### TEXTO DE LEITURA
· · ·

Foi na época em que, na Suécia, se realizavam os jogos do campeonato mundial de futebol. No meio de toda a preocupação instalada na casa, um ponto pacífico havia: a doente não gostava de futebol. Não sabia o que era gol. Nunca prestara atenção a
algo que, de longe ou de perto, se relacionasse com o futebol.
Para não perturbar a casa com o histerismo do rádio, a família, entretanto, de sobreaviso, desligou todos os aparelhos sonoros. E procurou disfarçar agonia, dúvidas e alegria. O transistor era ouvido no fundo do galinheiro. Quase em silêncio.
Dentro da casa, nenhum comentário futebolístico. Visitas eram avisadas. "Futebol é tabu".
Mas havia o foguetório que explodia no ar de toda a cidade. "Alguém está comemorando a sorte grande". Era assim que explicavam as bombas. E tudo ia correndo bem. Numa camuflagem perfeita. Sem emoções reveladas.

· · ·

### LISTAGEM

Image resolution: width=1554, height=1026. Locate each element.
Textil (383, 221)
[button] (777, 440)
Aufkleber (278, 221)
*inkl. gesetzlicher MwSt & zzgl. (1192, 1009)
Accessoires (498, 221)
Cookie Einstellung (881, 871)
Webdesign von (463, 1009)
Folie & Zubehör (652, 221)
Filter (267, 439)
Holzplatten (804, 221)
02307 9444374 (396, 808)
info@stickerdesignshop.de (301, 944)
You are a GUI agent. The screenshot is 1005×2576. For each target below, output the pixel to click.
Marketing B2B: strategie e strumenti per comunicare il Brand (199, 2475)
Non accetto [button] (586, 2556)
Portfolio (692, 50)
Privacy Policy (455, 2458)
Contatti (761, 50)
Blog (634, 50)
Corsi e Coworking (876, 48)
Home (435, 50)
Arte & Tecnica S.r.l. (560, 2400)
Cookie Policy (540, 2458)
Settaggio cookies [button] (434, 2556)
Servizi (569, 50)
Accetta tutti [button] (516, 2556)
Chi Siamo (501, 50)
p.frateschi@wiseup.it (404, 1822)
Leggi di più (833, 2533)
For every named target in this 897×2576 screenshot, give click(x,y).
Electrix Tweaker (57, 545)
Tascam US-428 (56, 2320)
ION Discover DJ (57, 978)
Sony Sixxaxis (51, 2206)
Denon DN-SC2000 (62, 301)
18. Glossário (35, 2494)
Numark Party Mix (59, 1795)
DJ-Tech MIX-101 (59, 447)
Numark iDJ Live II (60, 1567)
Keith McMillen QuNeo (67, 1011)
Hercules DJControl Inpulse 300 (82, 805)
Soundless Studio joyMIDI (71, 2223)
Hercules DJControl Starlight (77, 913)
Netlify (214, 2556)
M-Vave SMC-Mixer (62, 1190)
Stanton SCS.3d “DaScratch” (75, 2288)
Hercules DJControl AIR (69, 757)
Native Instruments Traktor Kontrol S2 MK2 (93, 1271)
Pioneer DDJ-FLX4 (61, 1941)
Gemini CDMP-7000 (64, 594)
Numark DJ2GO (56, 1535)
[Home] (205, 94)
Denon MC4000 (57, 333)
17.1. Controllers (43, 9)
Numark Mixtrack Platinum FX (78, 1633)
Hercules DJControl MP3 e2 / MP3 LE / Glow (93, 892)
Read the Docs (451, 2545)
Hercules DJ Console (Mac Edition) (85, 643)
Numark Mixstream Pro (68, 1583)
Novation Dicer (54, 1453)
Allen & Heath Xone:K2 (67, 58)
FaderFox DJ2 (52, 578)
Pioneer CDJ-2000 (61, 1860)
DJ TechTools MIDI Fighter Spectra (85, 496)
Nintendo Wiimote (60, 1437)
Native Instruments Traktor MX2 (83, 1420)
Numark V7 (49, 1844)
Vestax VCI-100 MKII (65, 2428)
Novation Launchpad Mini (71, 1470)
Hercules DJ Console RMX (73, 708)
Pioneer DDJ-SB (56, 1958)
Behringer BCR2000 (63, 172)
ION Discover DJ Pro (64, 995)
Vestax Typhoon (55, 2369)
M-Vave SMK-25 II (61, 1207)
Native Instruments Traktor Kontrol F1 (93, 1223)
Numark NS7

· · ·

### DETALHES DO EXERCÍCIO
No texto sobre o campeonato mundial de futebol, onde se ouvia o transistor?

### SOLUÇÃO DA TAREFA
No fundo do galinheiro.